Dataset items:
☆ ☆ ☆ ☆

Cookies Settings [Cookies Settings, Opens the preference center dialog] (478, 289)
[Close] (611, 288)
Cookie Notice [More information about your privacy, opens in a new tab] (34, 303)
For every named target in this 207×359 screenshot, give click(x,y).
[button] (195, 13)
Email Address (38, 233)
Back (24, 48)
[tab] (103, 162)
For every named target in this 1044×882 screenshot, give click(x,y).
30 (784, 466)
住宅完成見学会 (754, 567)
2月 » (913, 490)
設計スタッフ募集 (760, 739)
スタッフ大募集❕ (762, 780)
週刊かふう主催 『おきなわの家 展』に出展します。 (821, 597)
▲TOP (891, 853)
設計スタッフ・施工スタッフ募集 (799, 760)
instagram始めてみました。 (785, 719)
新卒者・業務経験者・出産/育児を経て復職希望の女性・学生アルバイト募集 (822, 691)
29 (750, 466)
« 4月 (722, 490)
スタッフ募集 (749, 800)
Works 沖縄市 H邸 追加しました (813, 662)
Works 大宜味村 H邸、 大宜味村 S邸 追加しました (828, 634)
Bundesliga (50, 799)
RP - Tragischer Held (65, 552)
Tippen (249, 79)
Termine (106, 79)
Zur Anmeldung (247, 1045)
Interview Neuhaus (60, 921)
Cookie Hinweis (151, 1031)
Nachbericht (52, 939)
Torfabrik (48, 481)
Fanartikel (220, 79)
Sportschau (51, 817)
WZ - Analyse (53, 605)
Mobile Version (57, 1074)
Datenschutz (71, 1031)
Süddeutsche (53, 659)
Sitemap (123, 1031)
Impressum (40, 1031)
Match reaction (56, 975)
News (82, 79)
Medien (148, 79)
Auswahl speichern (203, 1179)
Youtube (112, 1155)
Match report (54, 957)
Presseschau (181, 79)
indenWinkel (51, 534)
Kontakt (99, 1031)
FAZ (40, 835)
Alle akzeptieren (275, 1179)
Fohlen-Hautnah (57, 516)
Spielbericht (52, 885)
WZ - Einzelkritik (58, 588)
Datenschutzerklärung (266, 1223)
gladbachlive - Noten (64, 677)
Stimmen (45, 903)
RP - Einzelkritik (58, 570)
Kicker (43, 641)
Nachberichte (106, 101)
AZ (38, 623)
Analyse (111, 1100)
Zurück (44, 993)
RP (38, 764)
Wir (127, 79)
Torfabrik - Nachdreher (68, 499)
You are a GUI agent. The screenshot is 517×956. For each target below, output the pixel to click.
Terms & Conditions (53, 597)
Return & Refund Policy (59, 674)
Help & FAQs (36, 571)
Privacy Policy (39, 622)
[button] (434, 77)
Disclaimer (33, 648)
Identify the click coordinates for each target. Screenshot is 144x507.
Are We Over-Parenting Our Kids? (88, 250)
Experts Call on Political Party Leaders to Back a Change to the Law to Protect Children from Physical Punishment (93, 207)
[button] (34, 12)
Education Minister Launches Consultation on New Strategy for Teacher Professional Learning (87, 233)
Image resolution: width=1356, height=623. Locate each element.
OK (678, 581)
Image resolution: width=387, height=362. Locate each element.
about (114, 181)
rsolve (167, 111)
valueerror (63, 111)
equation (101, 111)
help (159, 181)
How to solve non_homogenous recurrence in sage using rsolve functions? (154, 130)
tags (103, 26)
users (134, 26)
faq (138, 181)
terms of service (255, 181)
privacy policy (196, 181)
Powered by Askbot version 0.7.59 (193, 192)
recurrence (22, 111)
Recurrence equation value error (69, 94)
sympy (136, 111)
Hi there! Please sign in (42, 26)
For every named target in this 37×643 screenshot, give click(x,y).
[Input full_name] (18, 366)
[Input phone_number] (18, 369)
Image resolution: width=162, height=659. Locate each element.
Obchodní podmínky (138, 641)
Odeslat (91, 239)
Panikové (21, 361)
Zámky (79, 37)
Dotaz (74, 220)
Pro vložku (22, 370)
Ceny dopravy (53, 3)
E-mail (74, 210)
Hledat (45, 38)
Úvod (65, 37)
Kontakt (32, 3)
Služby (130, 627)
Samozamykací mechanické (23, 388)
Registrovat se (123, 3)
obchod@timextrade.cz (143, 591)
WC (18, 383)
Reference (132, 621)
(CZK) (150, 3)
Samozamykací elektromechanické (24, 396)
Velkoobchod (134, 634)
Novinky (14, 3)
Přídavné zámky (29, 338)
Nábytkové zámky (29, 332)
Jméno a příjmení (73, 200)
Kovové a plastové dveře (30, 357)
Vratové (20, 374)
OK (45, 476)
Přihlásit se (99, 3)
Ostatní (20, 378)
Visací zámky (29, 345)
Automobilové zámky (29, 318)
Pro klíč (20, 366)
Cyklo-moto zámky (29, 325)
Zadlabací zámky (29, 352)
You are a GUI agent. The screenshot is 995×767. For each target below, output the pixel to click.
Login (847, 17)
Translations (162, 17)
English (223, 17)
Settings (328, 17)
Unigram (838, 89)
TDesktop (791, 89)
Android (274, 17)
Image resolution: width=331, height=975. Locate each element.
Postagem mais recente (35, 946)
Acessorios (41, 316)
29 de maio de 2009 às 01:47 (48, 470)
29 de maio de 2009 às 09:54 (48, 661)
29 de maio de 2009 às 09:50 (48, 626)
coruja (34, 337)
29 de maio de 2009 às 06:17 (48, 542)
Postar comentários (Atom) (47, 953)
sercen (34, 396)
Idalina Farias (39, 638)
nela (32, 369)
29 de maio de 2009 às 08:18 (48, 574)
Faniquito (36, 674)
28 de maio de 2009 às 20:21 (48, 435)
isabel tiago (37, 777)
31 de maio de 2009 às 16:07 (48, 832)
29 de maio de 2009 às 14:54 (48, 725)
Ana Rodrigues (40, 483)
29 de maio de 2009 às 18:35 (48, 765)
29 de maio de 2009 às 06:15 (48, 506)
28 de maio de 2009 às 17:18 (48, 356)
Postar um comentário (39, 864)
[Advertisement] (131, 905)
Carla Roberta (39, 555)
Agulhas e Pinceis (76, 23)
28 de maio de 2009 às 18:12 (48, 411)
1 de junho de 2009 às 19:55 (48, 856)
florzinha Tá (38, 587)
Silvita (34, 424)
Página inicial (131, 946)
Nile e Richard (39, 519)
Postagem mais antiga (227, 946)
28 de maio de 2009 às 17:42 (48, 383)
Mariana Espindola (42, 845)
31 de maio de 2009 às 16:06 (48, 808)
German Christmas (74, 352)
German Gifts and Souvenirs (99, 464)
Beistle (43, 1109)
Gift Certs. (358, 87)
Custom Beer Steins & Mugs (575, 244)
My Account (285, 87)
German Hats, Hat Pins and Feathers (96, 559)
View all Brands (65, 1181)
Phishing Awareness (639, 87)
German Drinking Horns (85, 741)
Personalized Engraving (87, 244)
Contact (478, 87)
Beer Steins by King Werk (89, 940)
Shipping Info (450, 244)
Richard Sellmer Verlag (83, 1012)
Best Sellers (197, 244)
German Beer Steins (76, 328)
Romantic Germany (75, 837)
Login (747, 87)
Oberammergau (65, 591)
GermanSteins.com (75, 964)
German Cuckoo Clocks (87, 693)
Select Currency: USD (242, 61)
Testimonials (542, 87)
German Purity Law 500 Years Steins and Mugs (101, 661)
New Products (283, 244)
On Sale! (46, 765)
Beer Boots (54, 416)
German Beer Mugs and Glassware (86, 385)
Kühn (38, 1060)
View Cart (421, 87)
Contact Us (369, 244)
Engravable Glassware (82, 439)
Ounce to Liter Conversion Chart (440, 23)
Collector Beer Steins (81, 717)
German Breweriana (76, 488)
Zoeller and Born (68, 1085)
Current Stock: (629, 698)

☆ ☆ ☆ ☆

* [THE PROBLEM]: Please rewrite the records above, putting "tap(x,y)" in place of every "click(x,y)" and leaving everything else unchanged.

* [RESPONSE TO THE TASK]:
Cookies Settings [Cookies Settings, Opens the preference center dialog] (478, 289)
[Close] (611, 288)
Cookie Notice [More information about your privacy, opens in a new tab] (34, 303)
For every named target in this 207×359 screenshot, give tap(x,y).
[button] (195, 13)
Email Address (38, 233)
Back (24, 48)
[tab] (103, 162)
For every named target in this 1044×882 screenshot, give tap(x,y).
30 (784, 466)
住宅完成見学会 (754, 567)
2月 » (913, 490)
設計スタッフ募集 (760, 739)
スタッフ大募集❕ (762, 780)
週刊かふう主催 『おきなわの家 展』に出展します。 (821, 597)
▲TOP (891, 853)
設計スタッフ・施工スタッフ募集 (799, 760)
instagram始めてみました。 (785, 719)
新卒者・業務経験者・出産/育児を経て復職希望の女性・学生アルバイト募集 (822, 691)
29 (750, 466)
« 4月 (722, 490)
スタッフ募集 (749, 800)
Works 沖縄市 H邸 追加しました (813, 662)
Works 大宜味村 H邸、 大宜味村 S邸 追加しました (828, 634)
Bundesliga (50, 799)
RP - Tragischer Held (65, 552)
Tippen (249, 79)
Termine (106, 79)
Zur Anmeldung (247, 1045)
Interview Neuhaus (60, 921)
Cookie Hinweis (151, 1031)
Nachbericht (52, 939)
Torfabrik (48, 481)
Fanartikel (220, 79)
Sportschau (51, 817)
WZ - Analyse (53, 605)
Mobile Version (57, 1074)
Datenschutz (71, 1031)
Süddeutsche (53, 659)
Sitemap (123, 1031)
Impressum (40, 1031)
Match reaction (56, 975)
News (82, 79)
Medien (148, 79)
Auswahl speichern (203, 1179)
Youtube (112, 1155)
Match report (54, 957)
Presseschau (181, 79)
indenWinkel (51, 534)
Kontakt (99, 1031)
FAZ (40, 835)
Alle akzeptieren (275, 1179)
Fohlen-Hautnah (57, 516)
Spielbericht (52, 885)
WZ - Einzelkritik (58, 588)
Datenschutzerklärung (266, 1223)
gladbachlive - Noten (64, 677)
Stimmen (45, 903)
RP - Einzelkritik (58, 570)
Kicker (43, 641)
Nachberichte (106, 101)
AZ (38, 623)
Analyse (111, 1100)
Zurück (44, 993)
RP (38, 764)
Wir (127, 79)
Torfabrik - Nachdreher (68, 499)
You are a GUI agent. The screenshot is 517×956. For each target below, output the pixel to click.
Terms & Conditions (53, 597)
Return & Refund Policy (59, 674)
Help & FAQs (36, 571)
Privacy Policy (39, 622)
[button] (434, 77)
Disclaimer (33, 648)
Identify the click coordinates for each target. Screenshot is 144x507.
Are We Over-Parenting Our Kids? (88, 250)
Experts Call on Political Party Leaders to Back a Change to the Law to Protect Children from Physical Punishment (93, 207)
[button] (34, 12)
Education Minister Launches Consultation on New Strategy for Teacher Professional Learning (87, 233)
Image resolution: width=1356, height=623. Locate each element.
OK (678, 581)
Image resolution: width=387, height=362. Locate each element.
about (114, 181)
rsolve (167, 111)
valueerror (63, 111)
equation (101, 111)
help (159, 181)
How to solve non_homogenous recurrence in sage using rsolve functions? (154, 130)
tags (103, 26)
users (134, 26)
faq (138, 181)
terms of service (255, 181)
privacy policy (196, 181)
Powered by Askbot version 0.7.59 (193, 192)
recurrence (22, 111)
Recurrence equation value error (69, 94)
sympy (136, 111)
Hi there! Please sign in (42, 26)
For every named target in this 37×643 screenshot, give tap(x,y).
[Input full_name] (18, 366)
[Input phone_number] (18, 369)
Image resolution: width=162, height=659. Locate each element.
Obchodní podmínky (138, 641)
Odeslat (91, 239)
Panikové (21, 361)
Zámky (79, 37)
Dotaz (74, 220)
Pro vložku (22, 370)
Ceny dopravy (53, 3)
E-mail (74, 210)
Hledat (45, 38)
Úvod (65, 37)
Kontakt (32, 3)
Služby (130, 627)
Samozamykací mechanické (23, 388)
Registrovat se (123, 3)
obchod@timextrade.cz (143, 591)
WC (18, 383)
Reference (132, 621)
(CZK) (150, 3)
Samozamykací elektromechanické (24, 396)
Velkoobchod (134, 634)
Novinky (14, 3)
Přídavné zámky (29, 338)
Nábytkové zámky (29, 332)
Jméno a příjmení (73, 200)
Kovové a plastové dveře (30, 357)
Vratové (20, 374)
OK (45, 476)
Přihlásit se (99, 3)
Ostatní (20, 378)
Visací zámky (29, 345)
Automobilové zámky (29, 318)
Pro klíč (20, 366)
Cyklo-moto zámky (29, 325)
Zadlabací zámky (29, 352)
You are a GUI agent. The screenshot is 995×767. For each target below, output the pixel to click.
Login (847, 17)
Translations (162, 17)
English (223, 17)
Settings (328, 17)
Unigram (838, 89)
TDesktop (791, 89)
Android (274, 17)
Image resolution: width=331, height=975. Locate each element.
Postagem mais recente (35, 946)
Acessorios (41, 316)
29 de maio de 2009 às 01:47 (48, 470)
29 de maio de 2009 às 09:54 (48, 661)
29 de maio de 2009 às 09:50 (48, 626)
coruja (34, 337)
29 de maio de 2009 às 06:17 (48, 542)
Postar comentários (Atom) (47, 953)
sercen (34, 396)
Idalina Farias (39, 638)
nela (32, 369)
29 de maio de 2009 às 08:18 (48, 574)
Faniquito (36, 674)
28 de maio de 2009 às 20:21 (48, 435)
isabel tiago (37, 777)
31 de maio de 2009 às 16:07 (48, 832)
29 de maio de 2009 às 14:54 (48, 725)
Ana Rodrigues (40, 483)
29 de maio de 2009 às 18:35 (48, 765)
29 de maio de 2009 às 06:15 (48, 506)
28 de maio de 2009 às 17:18 (48, 356)
Postar um comentário (39, 864)
[Advertisement] (131, 905)
Carla Roberta (39, 555)
Agulhas e Pinceis (76, 23)
28 de maio de 2009 às 18:12 (48, 411)
1 de junho de 2009 às 19:55 (48, 856)
florzinha Tá (38, 587)
Silvita (34, 424)
Página inicial (131, 946)
Nile e Richard (39, 519)
Postagem mais antiga (227, 946)
28 de maio de 2009 às 17:42 (48, 383)
Mariana Espindola (42, 845)
31 de maio de 2009 às 16:06 (48, 808)
German Christmas (74, 352)
German Gifts and Souvenirs (99, 464)
Beistle (43, 1109)
Gift Certs. (358, 87)
Custom Beer Steins & Mugs (575, 244)
My Account (285, 87)
German Hats, Hat Pins and Feathers (96, 559)
View all Brands (65, 1181)
Phishing Awareness (639, 87)
German Drinking Horns (85, 741)
Personalized Engraving (87, 244)
Contact (478, 87)
Beer Steins by King Werk (89, 940)
Shipping Info (450, 244)
Richard Sellmer Verlag (83, 1012)
Best Sellers (197, 244)
German Beer Steins (76, 328)
Romantic Germany (75, 837)
Login (747, 87)
Oberammergau (65, 591)
GermanSteins.com (75, 964)
German Cuckoo Clocks (87, 693)
Select Currency: USD (242, 61)
Testimonials (542, 87)
German Purity Law 500 Years Steins and Mugs (101, 661)
New Products (283, 244)
On Sale! (46, 765)
Beer Boots (54, 416)
German Beer Mugs and Glassware (86, 385)
Kühn (38, 1060)
View Cart (421, 87)
Contact Us (369, 244)
Engravable Glassware (82, 439)
Ounce to Liter Conversion Chart (440, 23)
Collector Beer Steins (81, 717)
German Breweriana (76, 488)
Zoeller and Born (68, 1085)
Current Stock: (629, 698)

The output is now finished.